Prof. Ganguly wrote, “After New Delhi froze all its bank assets, the organization chose to suspend its activities in India. This was the fifth time it felt compelled to discontinue its operations in the country. The last time, before now, was in 2009, when its applications to be allowed to accept funds from abroad were repeatedly denied and it faced budget shortfalls.
“The global human rights organization has again come under pressure from the current government. In October 2018, one of India’s national anti-corruption organizations, the Enforcement Directorate, accused Amnesty of violating the Foreign Contribution Regulation Act and seized some of its bank accounts. “For now,” Prof. Ganguly wrote, “the Modi government’s intolerance of foreign institutions that question it is growing. “Unless a groundswell of opposition emerges from India’s increasingly beleaguered civil society, there’s little hope that Modi’s human rights record will improve.
“That’s especially true given that the Indian judiciary, long known for its independence, is increasingly submissive to Modi, too. If there is one small sign of hope, it is that the NHRC has issued a formal note to the home ministry asking it to clarify its grounds for freezing the financial assets of Amnesty International. Whether its elicits a meaningful response is doubtful.”
“At best,” he added, “if it (NHRC) persists with its inquiries it could put the government on notice that even a quasi-governmental body finds its actions questionable. And so, the Modi government may still continue to use its expansive and largely unfettered executive powers to shoot any messenger who dares bring it unwelcome news.”
Meanwhile, the escalating violence along the Line-of-Control in the disputed Kashmir region was highlighted in a detailed report in Newsweek, a leading American magazine.
“India and Pakistan’s deadly border fight has continued to rage on, threatening to destabilize South Asia as U.N. peacekeepers struggle to keep up with mounting casualties along the disputed boundary, while only able to operate on one side,” the widely-circulated weekly said. In a statement that Newsweek said was sent to it, the Pakistani Foreign Ministry charged India with some 2,387 ceasefire violations this year.
Islamabad also charged New Delhi with “the deplorable targeting of innocent civilians” linking them to the humanitarian situation in India-occupied Kashmir, which has been in an effective state of lockdown since last August, when a constitutional change removed its autonomy.”
The statement also urged India to allow the United Nations Military Observer Group in India and Pakistan (UNMOGIP) to operate on its side of the Line of Control. New Delhi has refused UNMOGIP’s mandate. But UNMOGIP, Newsweek said, presses on despite a challenging political and security environment. “The Mission investigates alleged ceasefire violations complaints in a timely fashion within the constraints of a difficult operating terrain,” a U.N. Peacekeeping spokesperson told Newsweek.”Only Pakistan has continued to lodge alleged ceasefire violation complaints with the Mission over the past years,” the spokesperson said.

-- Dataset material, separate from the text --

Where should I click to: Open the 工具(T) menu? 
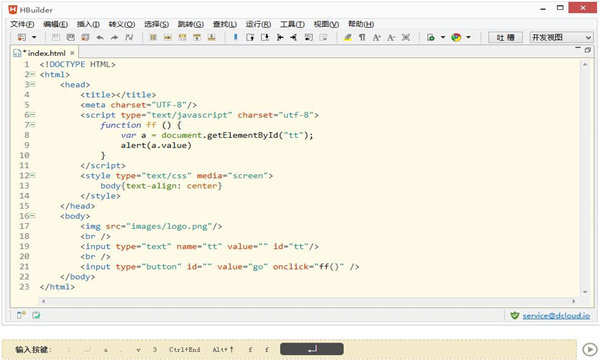(x=292, y=24)
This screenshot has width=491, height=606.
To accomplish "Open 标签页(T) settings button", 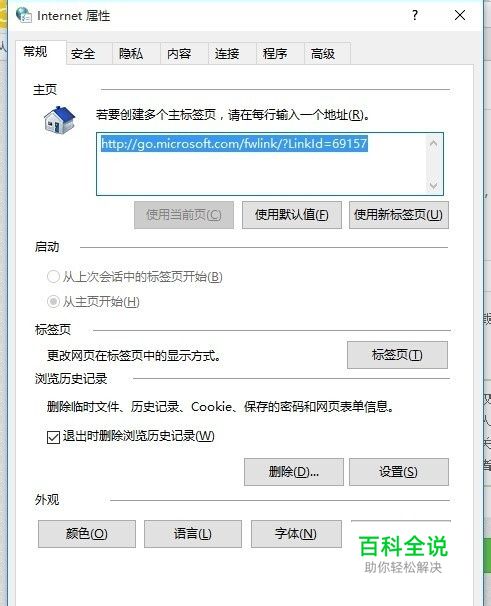I will point(397,355).
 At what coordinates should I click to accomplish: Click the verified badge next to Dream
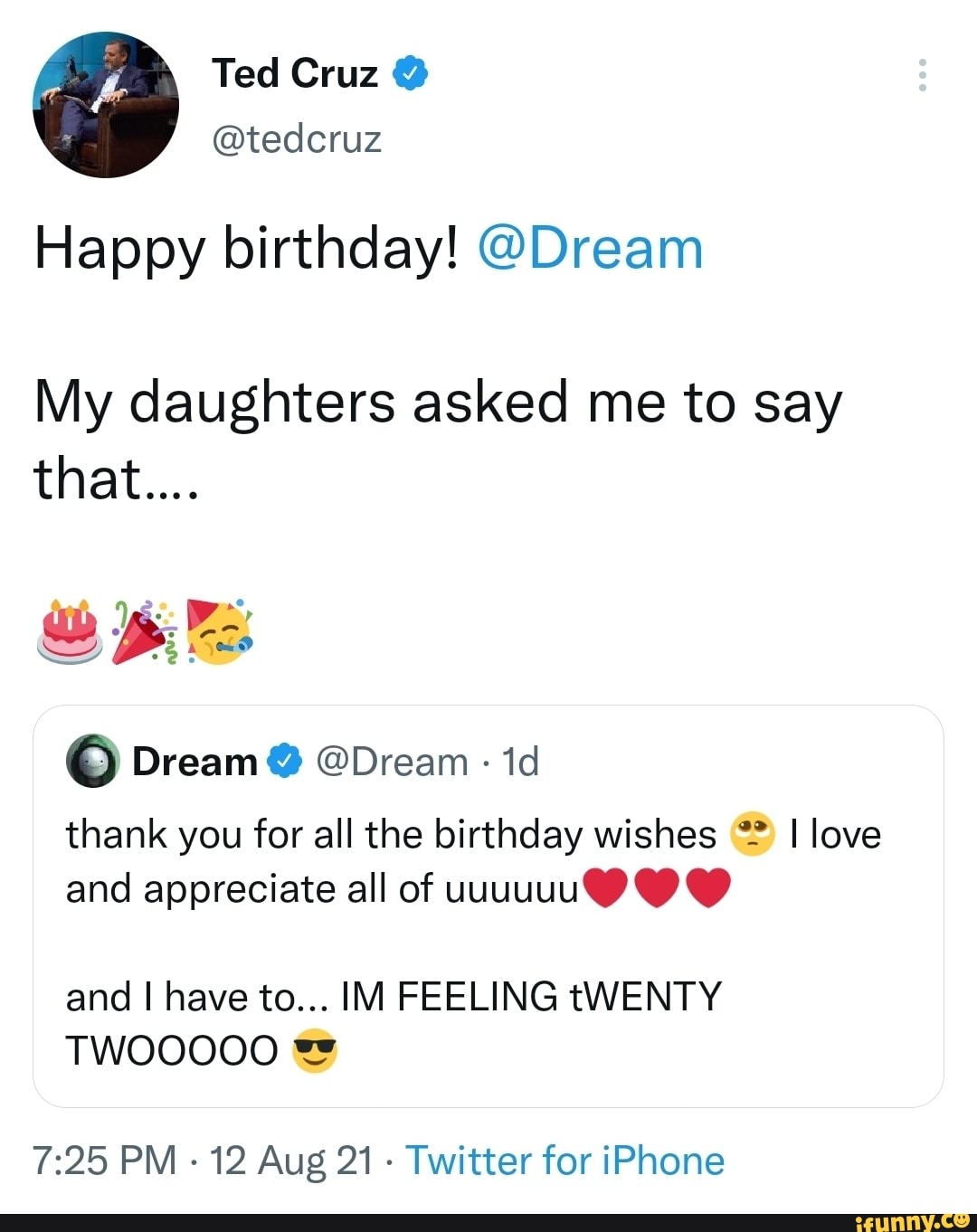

India’s cooperation with UNMOGIP was further urged in a letter sent earlier this month by Pakistani Foreign Minister Shah Mahmood Qureshi to the U.N. Security Council, the report pointed out. The letter noted that the U.N. peacekeeping force’s mandate to monitor and enforce ceasefires along the Line of Control “is being severely constrained by the limited number of UN observers and India’s non-cooperation with UNMOGIP.”